That is nonsense (but a widely held belief), IME consultation is very real in this country, and it is quite easy to influence policy and legislation.


----------



## kaplan (17 Jan 2010)

*Re: Why do people expect to be let off Negative Equity? You made a promise, stick to*

The LRC report whilst lengthy is well worth reading. The logic and arguments for a non-court based personal insolvency regime are compelling. Yet mortgage debt is not fully dealt with. Rather the emphasis is on unsecured debt which amounts to about €30bn or so. Mortgage debt is €147bn (Nov 09). Of this about €25bn was lent to amateur property investors - buy to let lending. The negative equity book is about €80bn with varying degrees of negativity depending on the original LTV and year the loan was taken out. Numbers are reckoned to be about 250k borrowers. 

There are two issues with mortgage debt being confused here. The first is the problem with unnaffordable repayment which occurs whether or not a borower is exposed to the second issue which is negative equity. 

The evidence is that where you have negative equity and rising unemployment, loan defaults rates rise. They reduce as troubled mortgages correct when people regain employment - this not something that will happen here as jobs are hard to come by. 

It takes a drop income before negative equity becomes a problem - which is what has happened here. The cost of financing repayments as a % of net household income has dramatically risen. 

So it seems defaults will continue to rise and there will have to be solutions for those who cannot afford to make their mortgage payments in full. Wholesale repossessions or the voluntary jingle mail option are not feasible given a homeowner culture, economic and social costs. 

Maybe it's best for people (who want to) to will walk away from their homes, hand over the keys and rent until they can once again buy a house - that is if they are not pursued for the shortfall between their mortgage and house value when sold by the lender. 

Of course, if property prices take years to rise to 2007 levels, then negative equity is a long term problem.


----------



## giles (18 Jan 2010)

*Re: Why do people expect to be let off Negative Equity? You made a promise, stick to*

House prices in some areas got rediculously high during the boom. To think that they would keep getting higher and higher was frankly stupid. Common sense says what goes up must come down. This is a big reason why I didn't buy during the boom, I simply wasn't prepared to pay over the odds for a house. A lot of people were blinded by greed and now they have to pay for that greed. If you bought a "home" then negitive equity shouldn't matter. If you bought an investment property then YOUR negitive equity is YOUR problem. Nobody should expect other people to bail them out of their bad investments.

DATA SUPPLIED
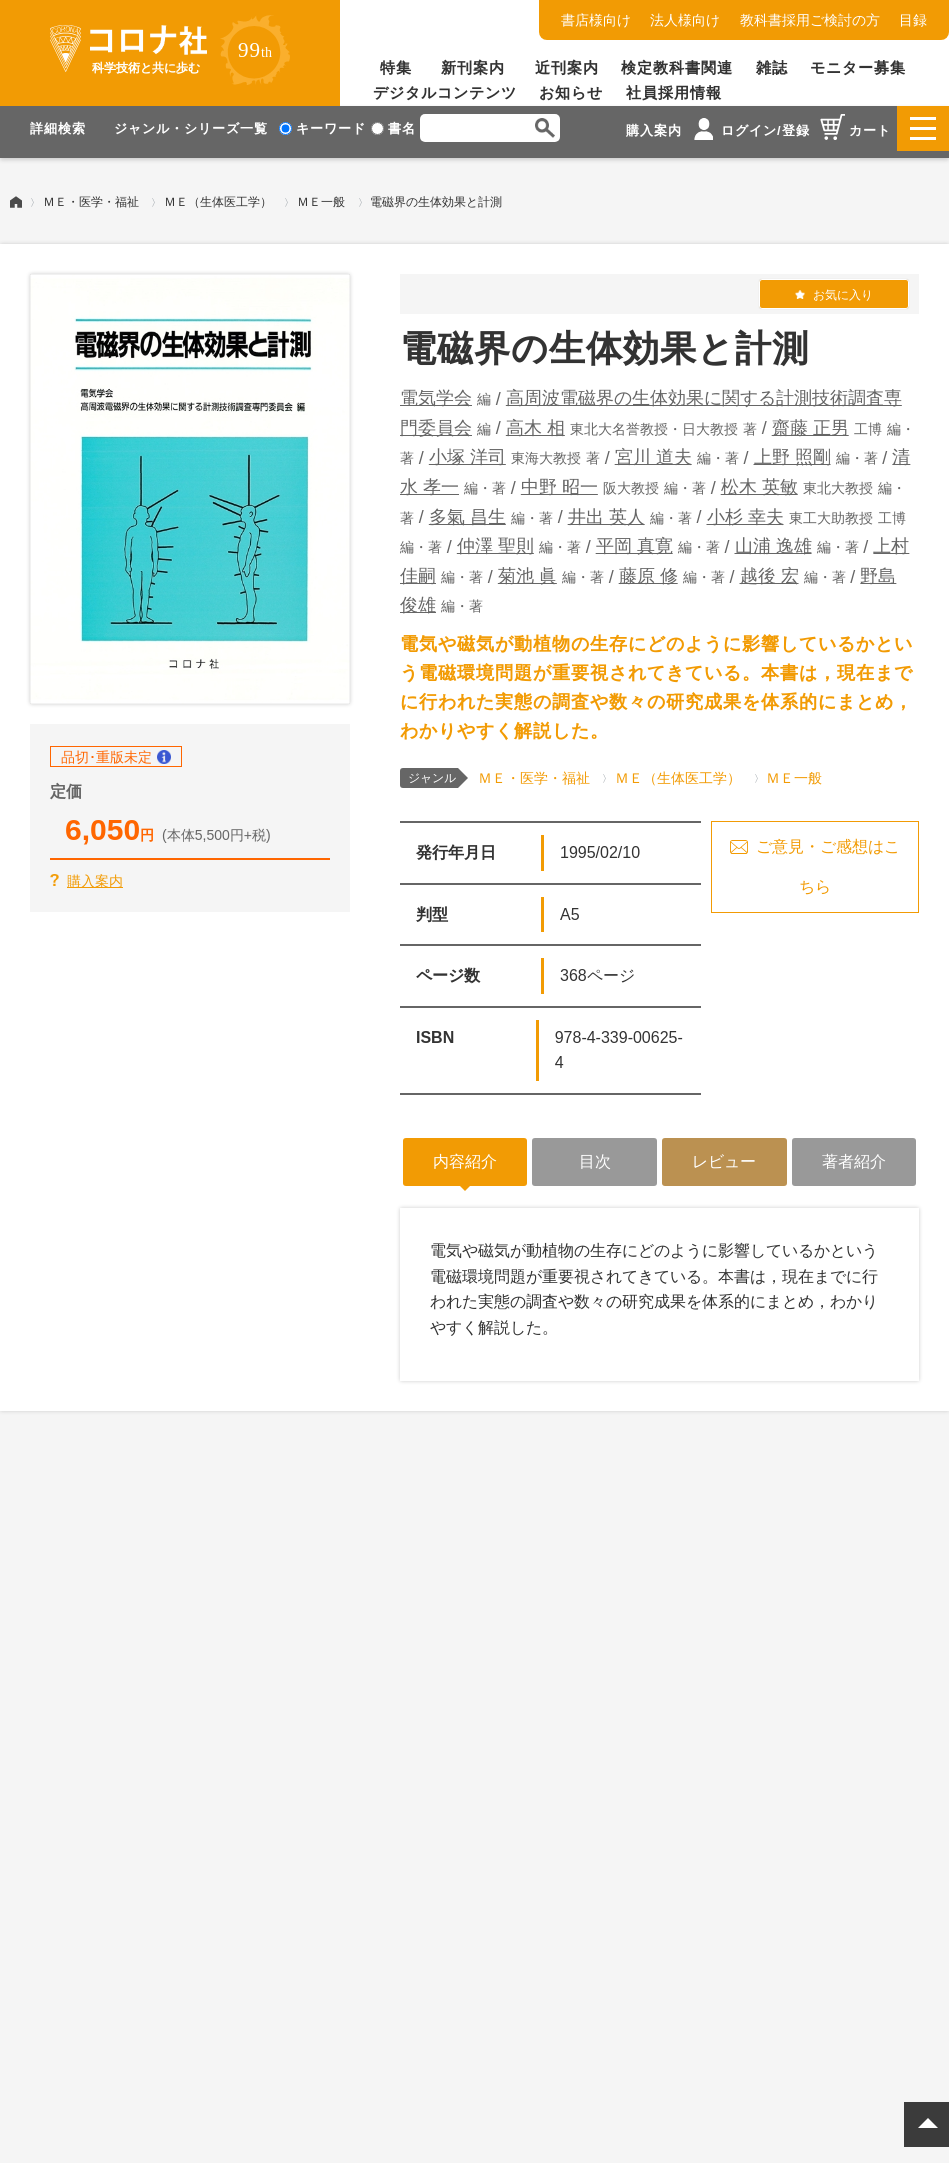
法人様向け (685, 20)
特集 (396, 67)
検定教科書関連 (677, 67)
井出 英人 (606, 510)
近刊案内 (567, 67)
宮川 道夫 (653, 450)
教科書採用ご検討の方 (810, 20)
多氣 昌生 (467, 510)
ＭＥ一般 (321, 195)
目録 (913, 20)
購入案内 (95, 874)
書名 (393, 128)
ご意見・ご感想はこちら (828, 859)
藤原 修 (648, 569)
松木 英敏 (759, 480)
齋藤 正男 (810, 421)
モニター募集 (858, 67)
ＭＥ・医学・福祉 (91, 195)
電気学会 (436, 391)
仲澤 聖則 (495, 539)
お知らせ (571, 92)
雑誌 (772, 67)
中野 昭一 (559, 480)
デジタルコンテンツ (445, 92)
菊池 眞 (527, 569)
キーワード (322, 128)
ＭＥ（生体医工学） (218, 195)
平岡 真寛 (634, 539)
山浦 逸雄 (773, 539)
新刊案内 (473, 67)
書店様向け (596, 20)
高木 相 (535, 421)
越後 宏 (769, 569)
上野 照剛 (792, 450)
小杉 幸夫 (745, 510)
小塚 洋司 (467, 450)
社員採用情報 (674, 92)
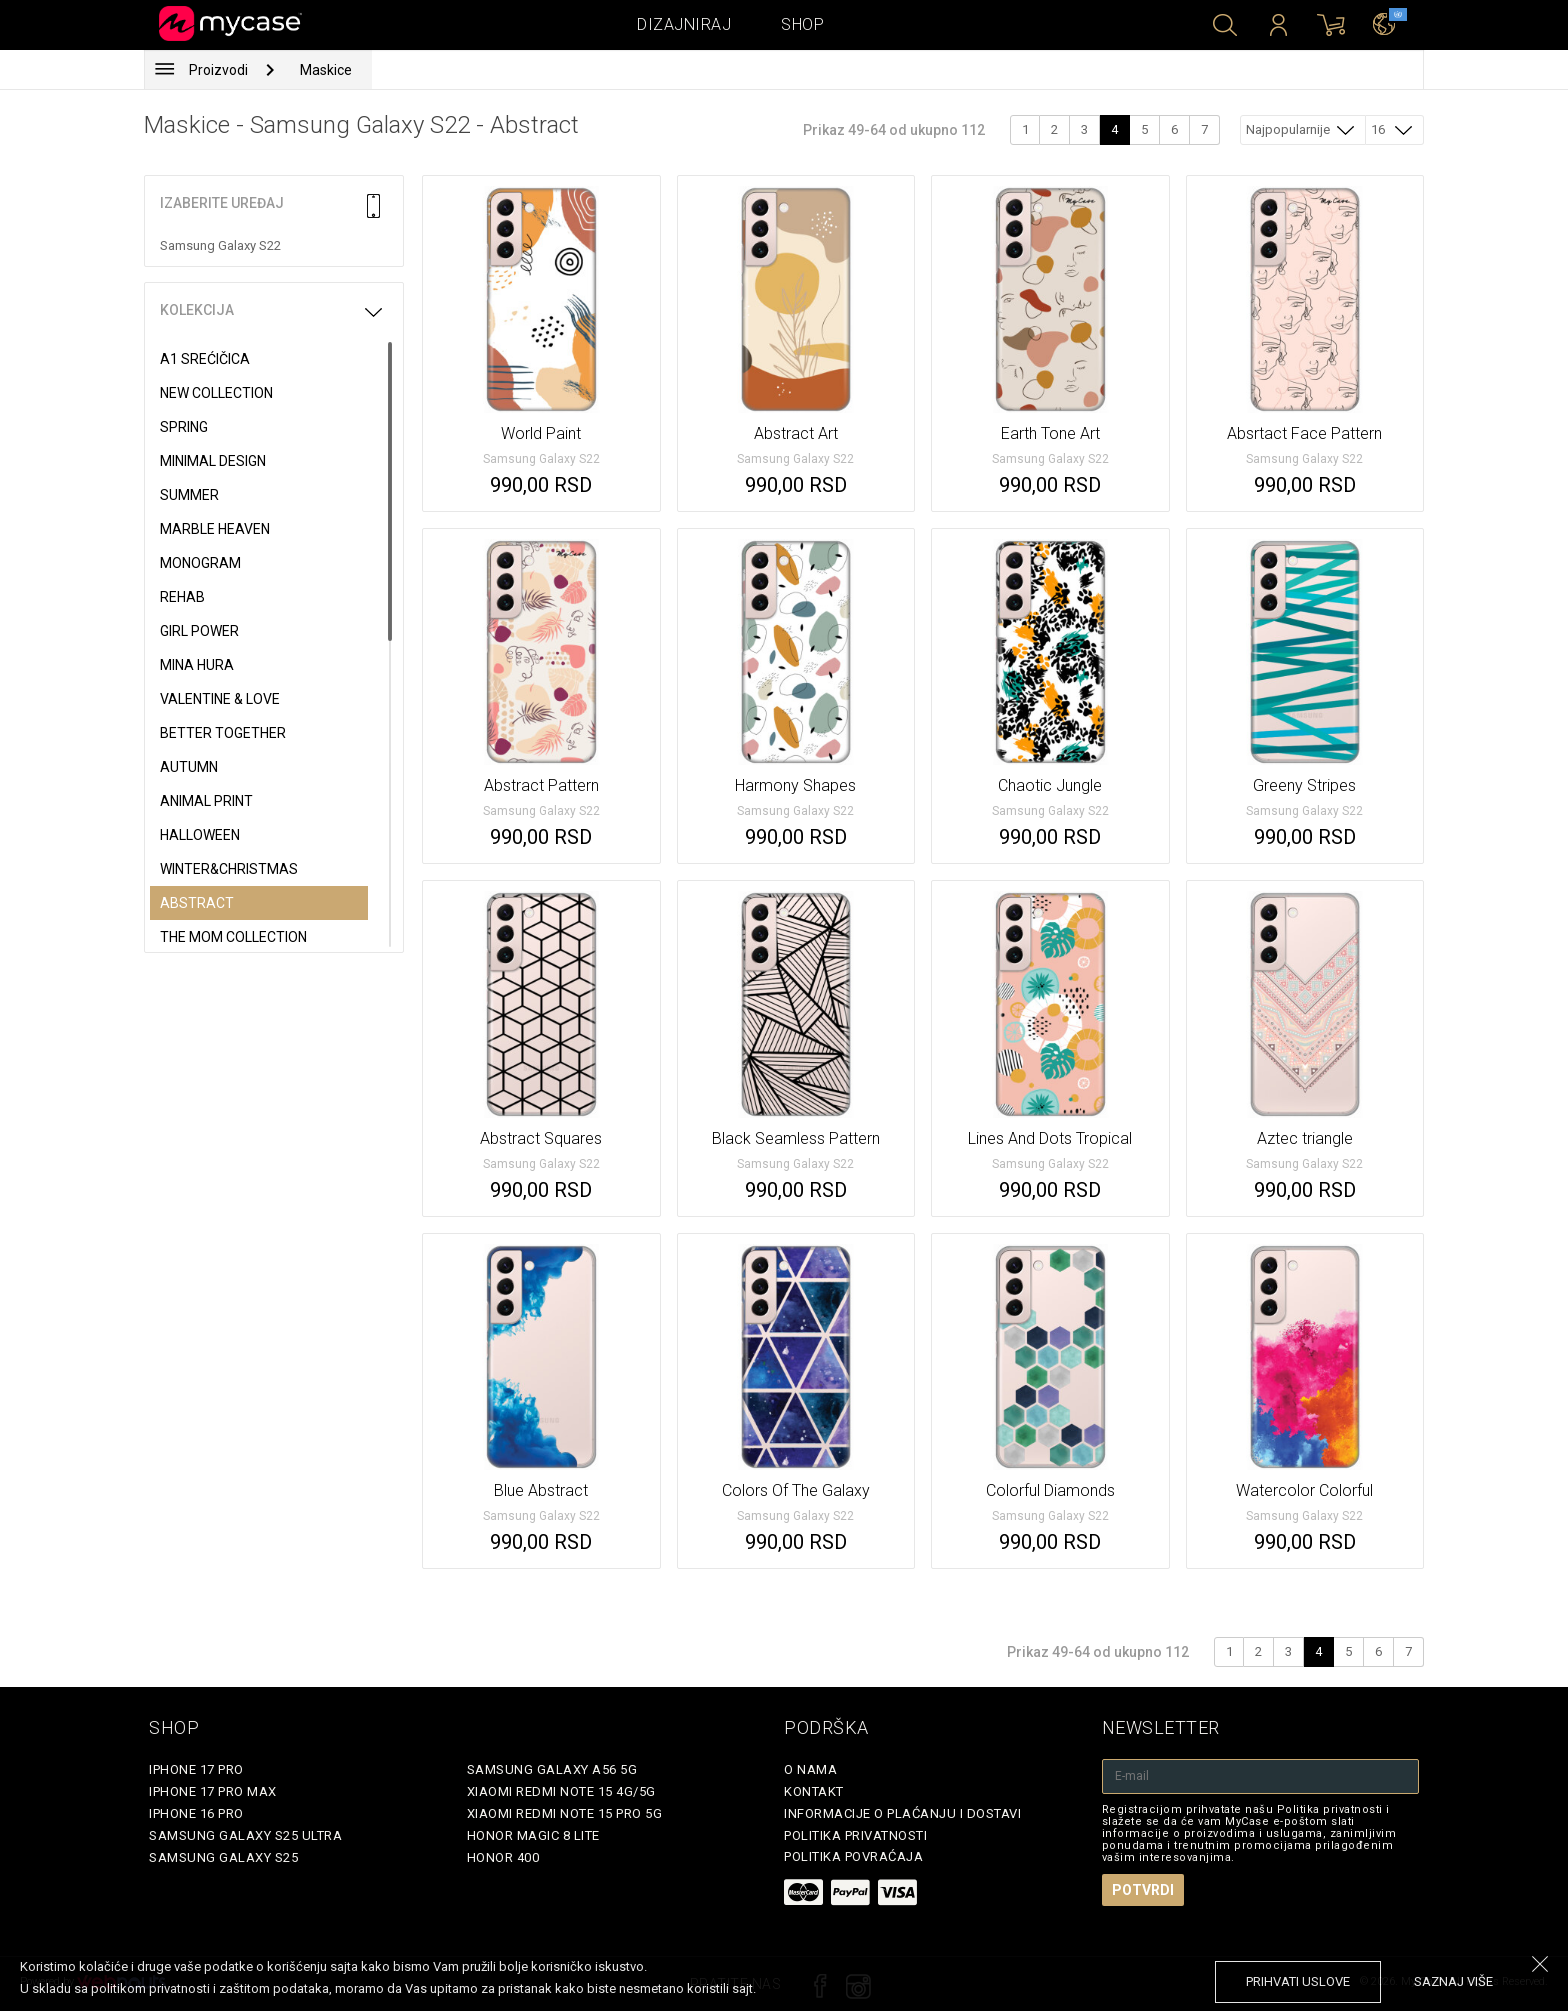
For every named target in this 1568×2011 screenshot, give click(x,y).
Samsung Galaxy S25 (223, 1857)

JOB A
Decide whether each statement agrees with the negative equity thread, and answer yes or no, quoting the words from the thread that settle it. (i) Unsecured debt amounts to about €30bn. (ii) The LRC report fully deals with mortgage debt. (iii) giles bought a house during the boom.
JOB B
List every euro amount given in the negative equity thread, each with what it measures.
JOB C
Recast the paragraph of the negative equity thread that begins "The LRC report whilst lengthy" as a short bulleted list, keeping its main facts.
Answer from the negative equity thread alone.

TASK RESPONSE A
(i) Yes: "unsecured debt which amounts to about €30bn or so"
(ii) No: "Yet mortgage debt is not fully dealt with."
(iii) No: "This is a big reason why I didn't buy during the boom"

TASK RESPONSE B
- About €30bn: unsecured debt
- €147bn (Nov 09): mortgage debt
- About €25bn: lent to amateur property investors (buy to let lending)
- About €80bn: the negative equity book

TASK RESPONSE C
- The LRC report is lengthy but well worth reading, and its case for a non-court based personal insolvency regime is compelling.
- It emphasizes unsecured debt (about €30bn) and does not fully deal with mortgage debt.
- Mortgage debt stands at €147bn (Nov 09), about €25bn of it buy to let lending to amateur property investors.
- The negative equity book is about €80bn, with the degree of negativity depending on the original LTV and the year the loan was taken out.
- About 250k borrowers are reckoned to be in negative equity.